In a previous post I shared my "secret formula" for how I recruit a small group coach. If you didn't read it, you should go back and read it first. Then, what I'm going to tell you today will make a lot more sense.
Today I want to tell you how I do a kind of "exit interview" for a launch-phase coach when they come to the end of their "ten week commitment (again, if you didn't read my previous post, go back and read it).
A 10 Week Commitment
The idea of a short-term commitment is important for two reasons:
- Just like when you make the HOST ask and it's for 6 weeks, a short-term commitment appeals to a potential coach. They are more likely to "give it a try" if it's for 10 weeks than what appears to be a one year commitment or a lifetime appointment (like a supreme court judge).
- 10 weeks gives you time to evaluate their performance and satisfaction. This is important because you want to end up with coaches who are both fruitful in their role and fulfilled in doing it. They need to be BOTH fruitful and fulfilled. One or the other will never do. A coach who is anything less than fruitful and fulfilled will be a poor fit for the role.
How to Do an "Exit Interview" for a launch-phase coach:
With that reminder, here's how I do an "exit interview" for a launch phase coach.
As the new groups the launch-phase coach is coaching are moving through their first study together, it will often be obvious whether their coach is actually engaged. The leader's will mention the coach and their helpfulness or the coach will mention their conversations with the new leader(s). We are keeping close tabs on new groups and as they approach week 4 or 5 we want to know whether they are thinking about continuing and we ask the coaches to check in with each of their leaders about their plans.
Note: In the same way we want the coach to have a weekly conversation with each new leader by phone or in person, a community leader is touching base with each new coach every week during their 10 week commitment.
When we schedule an exit interview we will already know how many of the coach's new groups are planning to continue. We'll also have a sense for the coach's effectiveness. This awareness comes from our communication both with the new leaders and the coach. It is inexact but offers a fairly accurate impression.
Scheduling an "exit interview" is as simple as, "Hi Dave! I'd love to hear about your experience with the new leaders over the last few weeks. Can we get a cup of coffee?"
Note: We don't call it an "exit interview" and the launch-phase coaches don't think of it as that.
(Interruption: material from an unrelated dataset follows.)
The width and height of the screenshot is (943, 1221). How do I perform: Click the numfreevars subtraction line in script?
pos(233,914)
It is just a conversation.
The essence of the conversation is two-fold:
- We want to find out how they felt about what they were doing.
- We want to thank them for helping.
Finding out how they felt about what they were doing is important because it is the test for fulfillment. We should already know whether they were fruitful (see steps one and two). We need to know whether they liked doing it or not. That usually is as simple as, "Dave, how does it feel to know that 3 of the 4 groups you were coaching are going to continue?"
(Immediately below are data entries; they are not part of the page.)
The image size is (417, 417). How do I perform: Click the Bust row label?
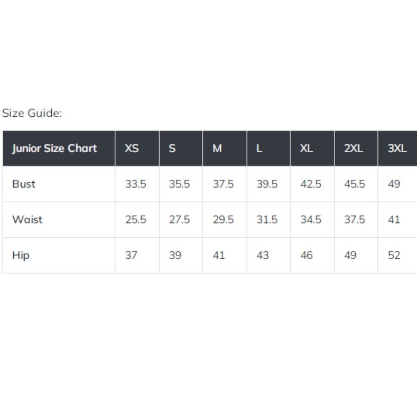tap(24, 184)
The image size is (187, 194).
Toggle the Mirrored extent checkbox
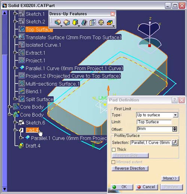click(x=113, y=162)
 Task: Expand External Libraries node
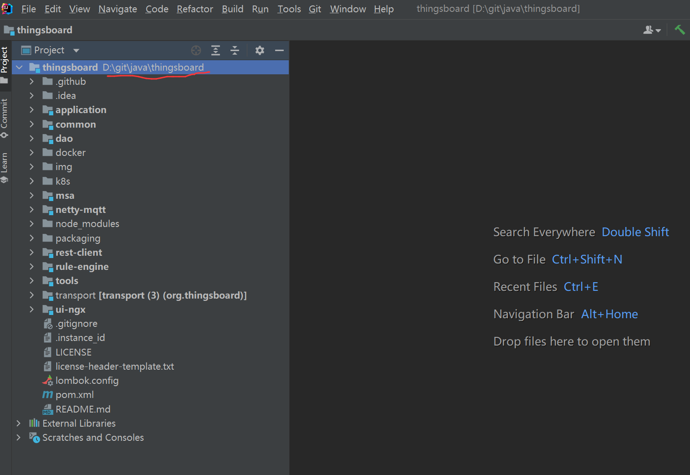tap(18, 423)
There are three ways the exit interview can go:
- If the launch-phase coach expresses fulfillment in the role (i.e., "it's cool to know that my groups are continuing!), and if they were fruitful (i.e., their groups are continuing), we will affirm them for their role and invite them to consider continuing as a coach.
- If the launch-phase coach was fruitful but is indifferent about the role of a coach (i.e., less than fulfilled), we will simply thank them for helping and ask if we can call on them again in the future.
- If the launch-phase coach was ineffective we will simply thank them for helping and ask if we can call on them again in the future.
Note: We want to build a coaching structure with hundred-fold people who are both fruitful and fulfilled. Nothing less.